Apparently I am in some sort of time denial. When that reality hit me this morning, I bailed out of work and spent the day baking deserts for our annual Winter Feast night . . . a grand tradition!
Shortly before Thanksgiving I had pulled out three UFO’s that I decided to finish and gift at Christmas. And I picked up one little pillow project to do as well. What an optimist. It looked so DOABLE! The fact that I have a hectic full-time job, my little grandson with me a couple of days every week, and that there are a few other things going on in my life, well I guess it all slipped my mind.
The reality this evening is that the little pillow is nearly done and will be finished my morning. Every other sewing project firmly remains it the UFO list. Good think my grandson is not hear to hear my reaction to that–I would be putting a few quarters in the swear jar!
I knwo it only matters to me. Everything else around the holiday is pretty set to move ahead, and its mostly about the time spent with friends and family anyway, right?
But we quilters are a compulsive group. We tend to obsess over projects, to plan rather unrealistically just how much time things will take, and to imagine that no laundry needs doing, housework needs to be done, or anything else when we dream of quilts.
So I decided to repost one on the nightmare of Christmas sewing from 2010 and share with with you. Forgive my repeating myself, b. While the timing of the post is off, the thought behind it remains.
Quiltblogdom, I think we have a problem. (There’s a song or something in there! wink wink)
[In November 2010,] I asked readers to mention some items they are trying to finish before the holidays pass. Being The Curious Quilter, I sat down and quantified, categorized, and analyzed the lists you shared. I had to use some judgement, and define a few terms for counting purposes. For instance, if you said “a couple of mug rugs,” I figured that was two of them. When a reader said “finish some ornaments,” I decided to assume that some was three. Those who bravely (or foolishly) said, “make a bunch of aprons,” well, a bunch became five in my counting. I suspect these estimates are leaning severely to the conservative side.
So just what nerve-racking quantity of crafted giftiness do the 192 quilters who shared lists actually have on their to-do lists for the next 39 days? It totals over 660 items, broken down as follows:
- 58 bed or lap quilts
- 26 baby quilts
- 21 wall hangings
- 41 aprons
- 82 table runners or placemat sets
- 32 napkins
- 18 stockings or tree skirts
- 75 mug rugs (see tutorial)
- 31 pillowcases
- 35+ ornaments
- 62 totes, bags, or purses
- 16 clothing items
- over 200 stray items like pot holders, soft books, lots more…
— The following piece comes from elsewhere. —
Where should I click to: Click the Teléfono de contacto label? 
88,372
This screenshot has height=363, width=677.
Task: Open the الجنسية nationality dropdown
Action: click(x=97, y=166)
I headed to bed after reviewing the list, my mind boggled by its sheer magnitude. I hadn’t even included my own items in the madness, and of course no one mentioned all the other things they will be doing—the food, cleaning, partying, and daily living that needs to happen in those same 39 days. Apparently, I could not get it out of my mind, as my dream shows . . .
The Dream of the Mad Quilter’s Ball
My children were grown and all moved away,
Which left lots of time for their mama to play;
But then, in my dreamland, I heard a loud call,
Inviting me out to the Mad Quilter’s Ball!
The dust and the cobwebs were scattered about,
And a light through the crawlspace was just leaking out.
When, what to my wondering eyes should appear,
But a room where some quilters were starting to cheer!
“Now, Singer! now, Brother! now, Janome and Elna!
On, Kenmore, Bernina, on Pfaff and Gammill!
Each machine in its place, Though we know it’s still Fall!
Just stitch away! stitch away! stitch away all!”
As dry leaves that before the wild hurricane fly,
When they meet with an obstacle, mount to the sky,
Soon up to the ceiling the threads, how they flew!
Each sewer turned out a wall hanging or two.
Our lists were still long, and our thoughts were less cheery.
We kept quilting on, but our eyelids were weary.
While stitching up aprons, some fingers got pricked,
For starting so late, all our rear ends we kicked!
“I can’t do it all,” someone cried in despair!
“I made this block wrong, I may pull out my hair!”
“Hush!” said another, “Just make something scrappy,
Your family won’t know, and will all be quite happy!”
Some stitched log cabins, and some made nine patches.
A few made some star quilts, with neat corner matches.
The quilt pile grew, but to all it was clear,
Fifty-eight quilts was a number to fear!
The thread piles rose and they started to shake.
They rolled up together and made us all quake!
Like little thread soldiers held tightly with lint,
They sorted themselves out by color and tint.
And what to our dry, tired eyes did take shape,
But a woman all clad in a thread and lint cape!
She laughed at us all as she looked through our lists,
Then she said, “Super Quilters are such optimists!”
She sprang to the roof, to us all gave a whistle,
And then flew away like the down of a thistle.
But I heard her exclaim, as she flew out of sight,
“Happy quilting to all, but don’t stay up all night.”